YOUR TASK: Can you retype the rows starting at the line that contains "This screenshot has height=836, width=1456." and ending after the line that contains "coord(456,45)", both included?

:: THE RECORDS ::

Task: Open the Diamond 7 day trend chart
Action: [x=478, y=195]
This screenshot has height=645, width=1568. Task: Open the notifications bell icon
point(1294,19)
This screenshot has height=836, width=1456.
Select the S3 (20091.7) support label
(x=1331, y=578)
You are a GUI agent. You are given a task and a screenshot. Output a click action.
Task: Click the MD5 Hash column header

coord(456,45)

:::
:: THE RECORDS ::

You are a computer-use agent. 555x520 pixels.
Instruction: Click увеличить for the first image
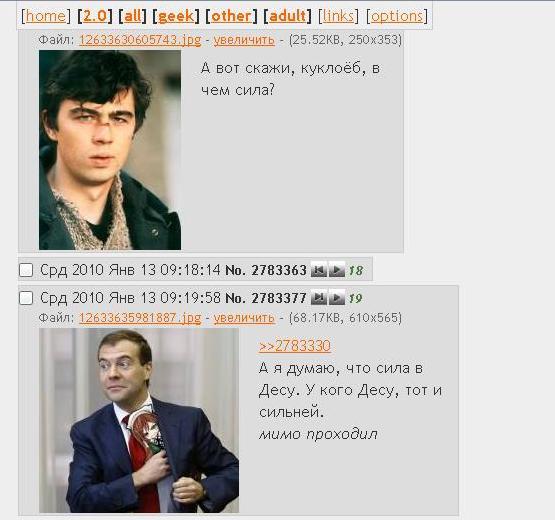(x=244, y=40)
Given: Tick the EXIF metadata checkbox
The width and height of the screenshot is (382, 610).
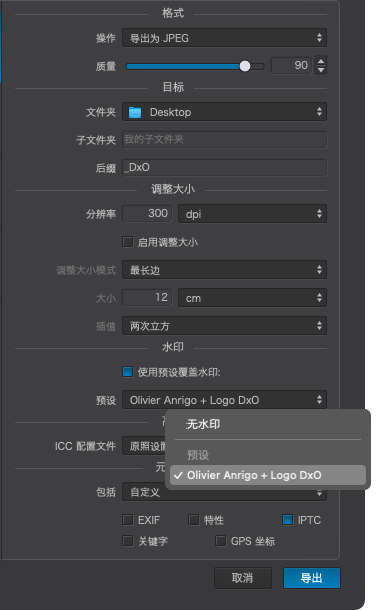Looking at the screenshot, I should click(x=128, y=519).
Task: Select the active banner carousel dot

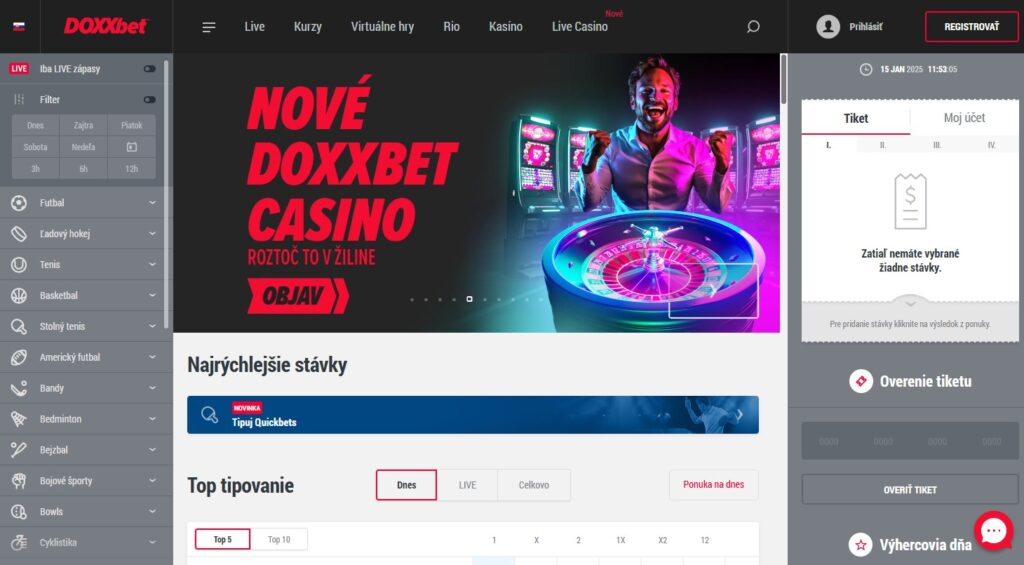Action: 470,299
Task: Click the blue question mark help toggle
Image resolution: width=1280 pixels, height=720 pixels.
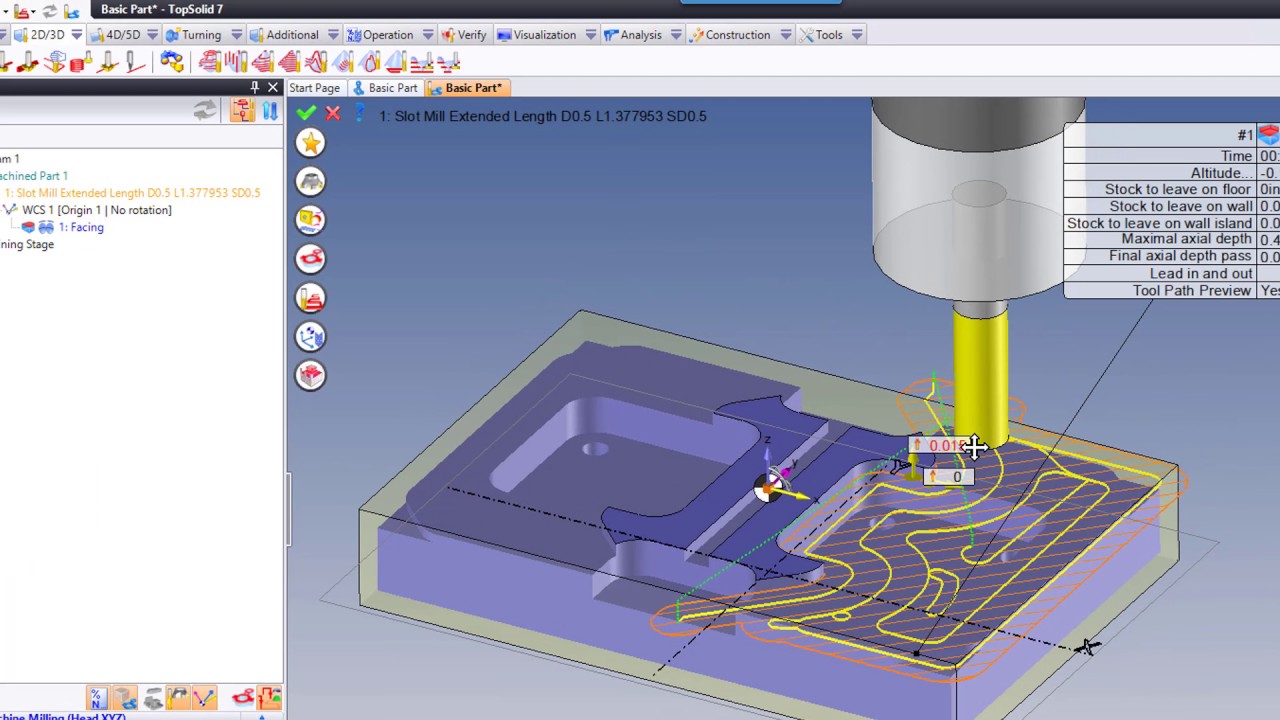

:::

COMPLETED TASK:
This screenshot has height=836, width=1456.
Select the S3 (20091.7) support label
(x=1331, y=578)
You are a GUI agent. You are given a task and a screenshot. Output a click action.
Task: Click the MD5 Hash column header

coord(456,45)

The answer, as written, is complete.